Another Friday, another “buy the rumor, sell the fact” awaits GBP/USD traders – but this time to the downside. Investors raised their expectations for US Nonfarm Payrolls following a string of upbeat leading indicators – and they fled the dollar when the figure dropped and only met original estimates. The same scenario is on the cards for GBP/USD and the UK’s Gross Domestic Product statistics for the fourth quarter of 2020.
FXStreet’s Economic Calendar is pointing to a quarterly increase of 0.5% in GDP – a decent growth rate in pre-pandemic times, but only a modest change in output as the economy struggles to catch up. These estimates are likely based on the UK’s on/off lockdowns during the turbulent autumn months and uncertainty about Brexit.

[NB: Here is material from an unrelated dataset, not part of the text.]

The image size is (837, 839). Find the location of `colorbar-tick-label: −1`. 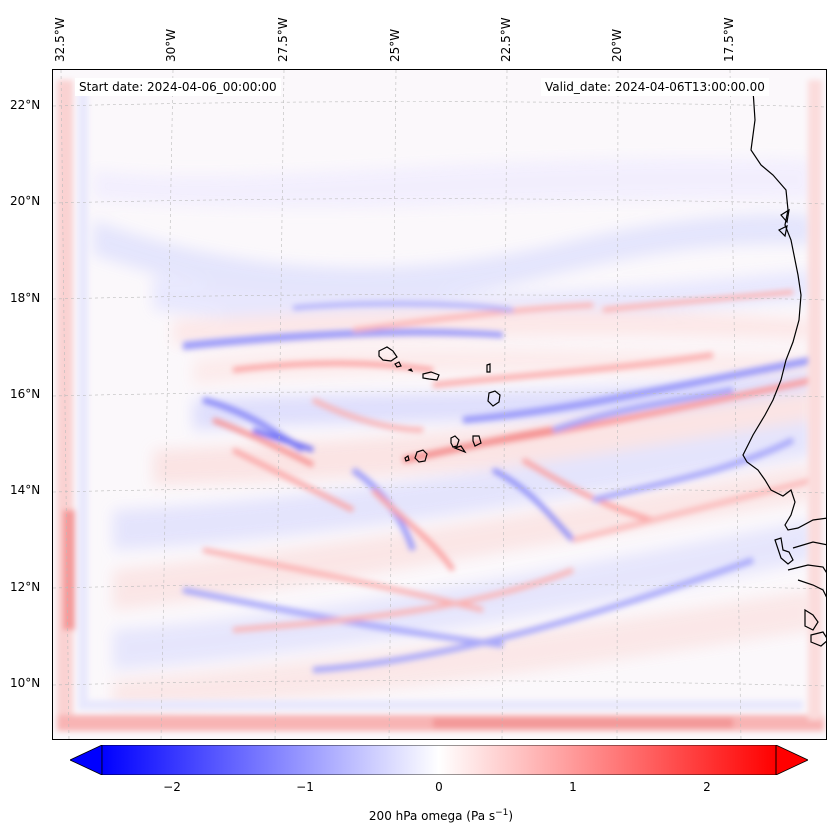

On the other hand, the Bank of England provided a more upbeat estimate. While the headlines focused on lower projections for 2021, the BOE said that it is content with how the economy held up in the last three months of 2020 – setting the stage for more robust growth moving forward.
Are the bank’s comment on resilience worth only 0.5% quarterly growth? Probably not, especially after the second quarter’s comeback – no less than 16% between July and September. Traders are well aware of the comparison and the BOE’s words and have likely priced in a better figure. What kind of surprise is pried in? An increase of 1% seems reasonable.
There is a good chance that GDP beats the estimates on the calendar but fails to exceed real, higher ones, and that may lead to a sell-off in the pound.
Moreover, sterling may suffer selling pressure after a rally that may have gone too far, too fast. Several indicators such as the Relative Strength Index on the four-hour chart are pointing to overbought conditions. While some of the rises is related to dollar weakness rather than high-expectations for UK GDP, the result will likely be similar.
The BOE hinted that the UK economy probably grew at a stronger rate than 0.5% expected – yet that may already be in the price and could trigger a “buy the rumor, sell the fact” response.